Aim 1:
In the passage on partnership arrangements:
(a) What two things must the sequence for distributions take into account?
(b) What examples does it give of decisions a partner with operational control can make?
(c) What kind of help do the tax and accounting issues around allocating profits and losses require?
Aim 2: According to the passage on partnership arrangements, why should partners agree on an accounting professional and set up an initial meeting?

Supplied passage:
::::::::
Each party should receive a return which reflects the amount of risk they have invested in the deal.  You will need to agree on the value invested by each party as well as the relevant amount of risk they are taking on considering the likelihood the project will be a success.  

The proper sequence for distributions also needs to be discussed and agreed upon.  This needs to take into account required loan repayments and what percentage is to be reinvested into the company.

Parties should also agree upon who has authority for and/or the process for making future changes to this sequence or decisions about distributions.

7. Profits and Losses

There are tax and accounting issues that are complex and require professional assistance in relation to the allocation of profits and losses.  Agree on the Accounting professional you and your partners wish to work with and set up an initial meeting so you can understand your obligations and options so you can agree on how you will proceed with allocating these.

8. Control

Who has Operational Control and who has Economic Control?  A partner with operational control can make decisions that affect the day-to-day running of the company such as engaging relevant service providers, signing relevant leases and employing staff.  If more than one partner is to have operational control you must agree on how conflicting ideas on how to proceed will be resolved.  

A partner with Economic Control has the power to make financial decisions about the company such as what to purchase, what to sell and setting the budget.  If one partner has Economic Control but not Financial Control a budget within which he or she is to work will need to be agreed upon.
::::::::
Record set:
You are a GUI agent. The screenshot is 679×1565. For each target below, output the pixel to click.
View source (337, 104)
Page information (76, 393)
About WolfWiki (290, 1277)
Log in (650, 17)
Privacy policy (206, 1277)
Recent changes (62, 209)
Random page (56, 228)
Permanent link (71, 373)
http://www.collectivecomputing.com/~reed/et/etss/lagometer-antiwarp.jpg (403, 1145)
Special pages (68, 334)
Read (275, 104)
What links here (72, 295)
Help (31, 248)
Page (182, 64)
::::::::
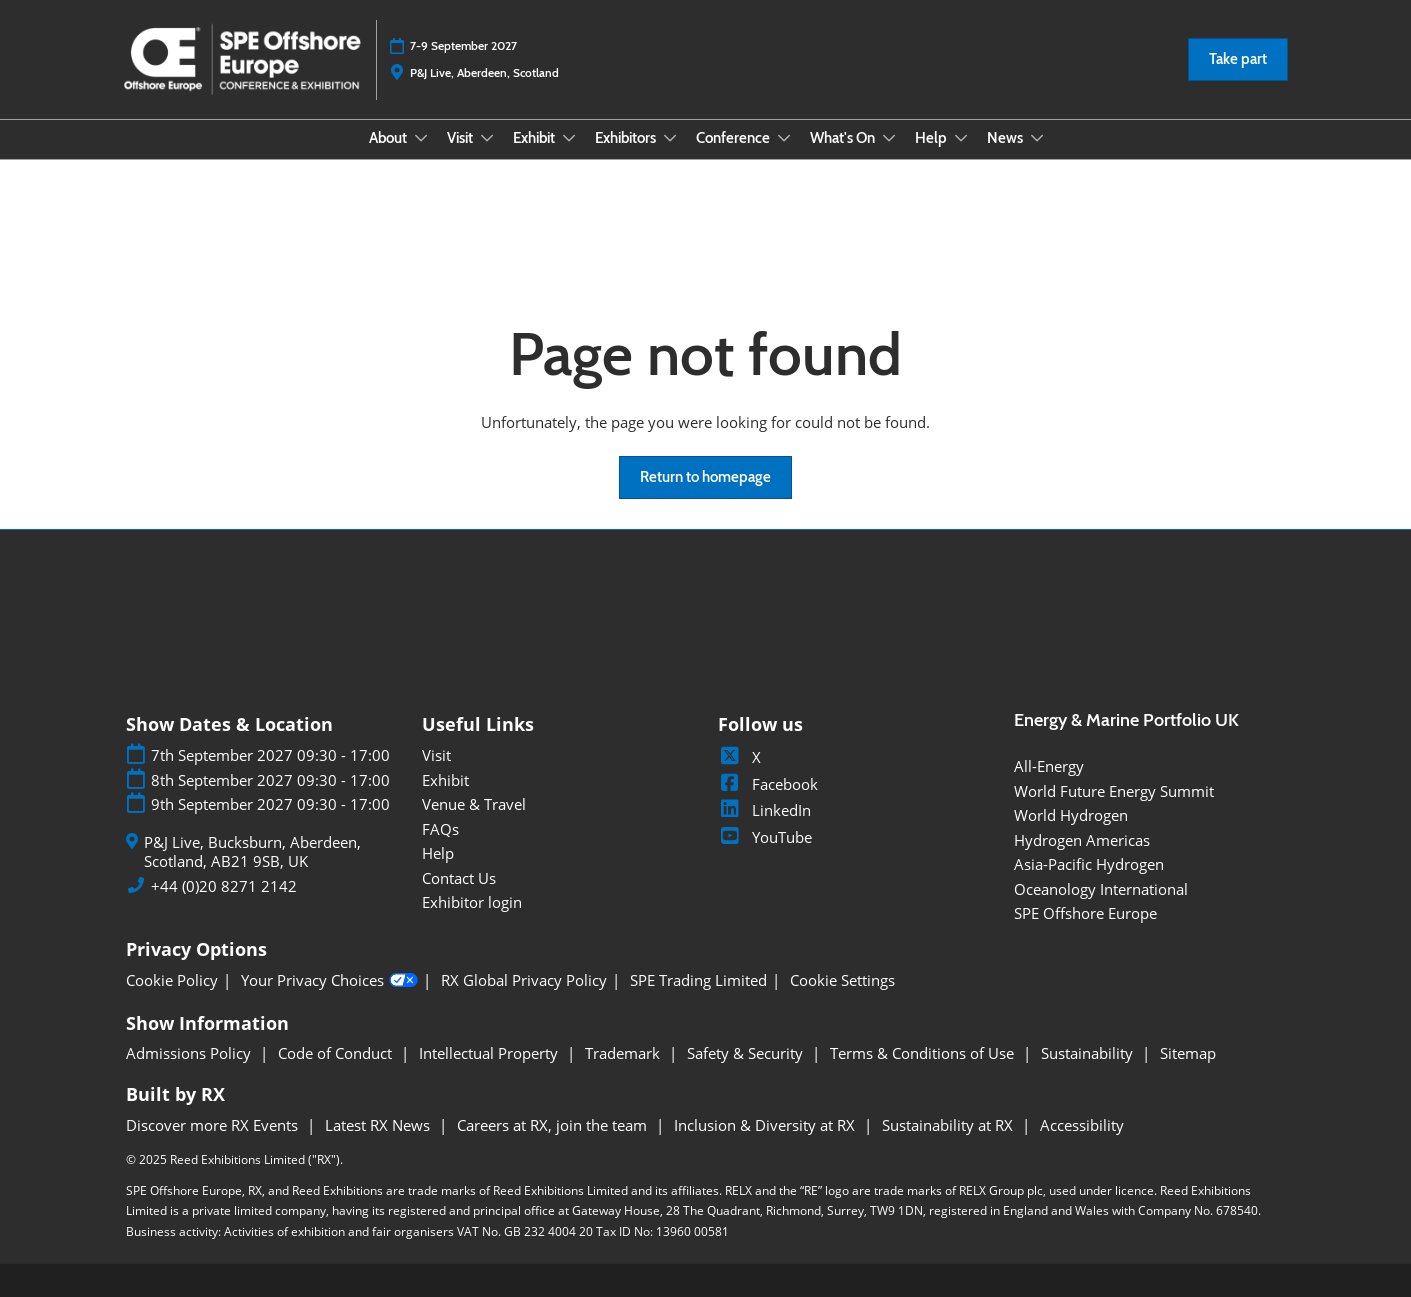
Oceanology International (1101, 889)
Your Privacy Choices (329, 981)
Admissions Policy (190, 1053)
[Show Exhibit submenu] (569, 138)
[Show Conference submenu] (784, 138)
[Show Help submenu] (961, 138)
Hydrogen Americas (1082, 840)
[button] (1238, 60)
::::::::
Full response 1:
(a) Required loan repayments and the percentage to be reinvested into the company.
(b) Engaging relevant service providers, signing relevant leases, and employing staff.
(c) Professional assistance.

Full response 2: The tax and accounting issues around allocating profits and losses are complex and require professional assistance. The meeting lets the partners understand their obligations and options so they can agree on how to allocate profits and losses.